- _EXCERPTED PASSAGE_:
※ ※ ※

In-person dance jams, workshops, labs, and a performance
plus two film screening programs (both in person and virtual)
Go to: https://contactdancefilmfest.eventive.org/ to purchase tickets or passes
"Contact Dance Film Festival"
The Contact Dance Film Fest" which runs once every two years celebrates films featuring momentum-based dance by creators and dancers in the fields of Contact Improvisation and related dance forms that are momentum, touch, and relationally based.
"Falling Into Autumn"
The Falling into Autumn Jam is an annual weekend jam that aims to be a dance-focused exploration of Contact Improvisation featuring classes, workshops, and jams.
ORGANISING/SUPPORT TEAM:
Samantha Johnston, Sarah Jones, Gibum Dante Lim, Kathleen Rea and Jayeden Walker.

※ ※ ※

- _WHAT IS REQUIRED_:
Rewrite the part of the festival announcement that opens with "In-person dance jams, workshops, labs, and" and closes with "and relationally based.", replacing "performance" with "showcase".

- _DATASET EXTRACT_:
※ ※ ※

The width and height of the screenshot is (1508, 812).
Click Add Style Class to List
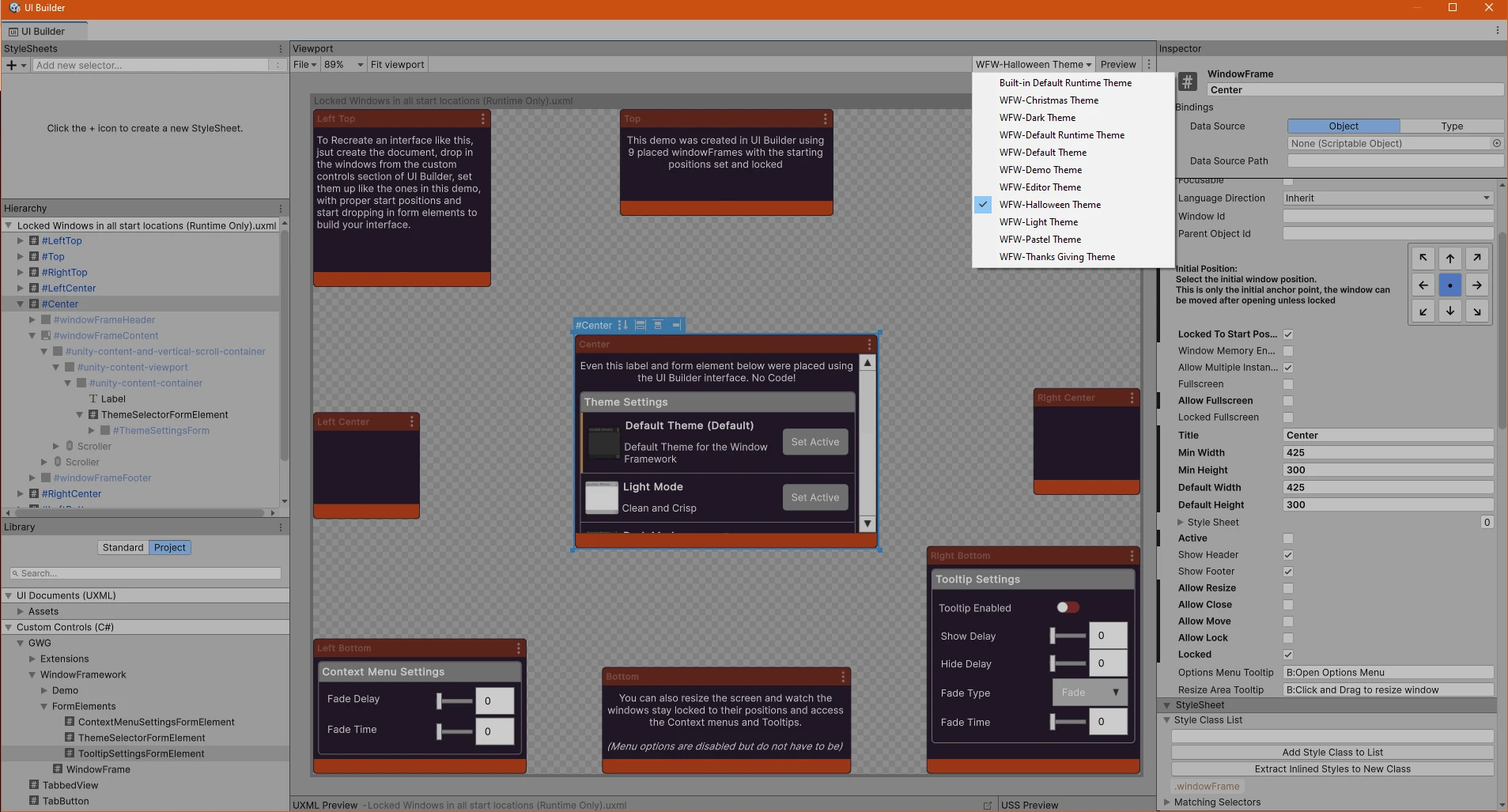tap(1332, 753)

※ ※ ※

- _ANSWER TO THIS TASK_:
In-person dance jams, workshops, labs, and a showcase
plus two film screening programs (both in person and virtual)
Go to: https://contactdancefilmfest.eventive.org/ to purchase tickets or passes
"Contact Dance Film Festival"
The Contact Dance Film Fest" which runs once every two years celebrates films featuring momentum-based dance by creators and dancers in the fields of Contact Improvisation and related dance forms that are momentum, touch, and relationally based.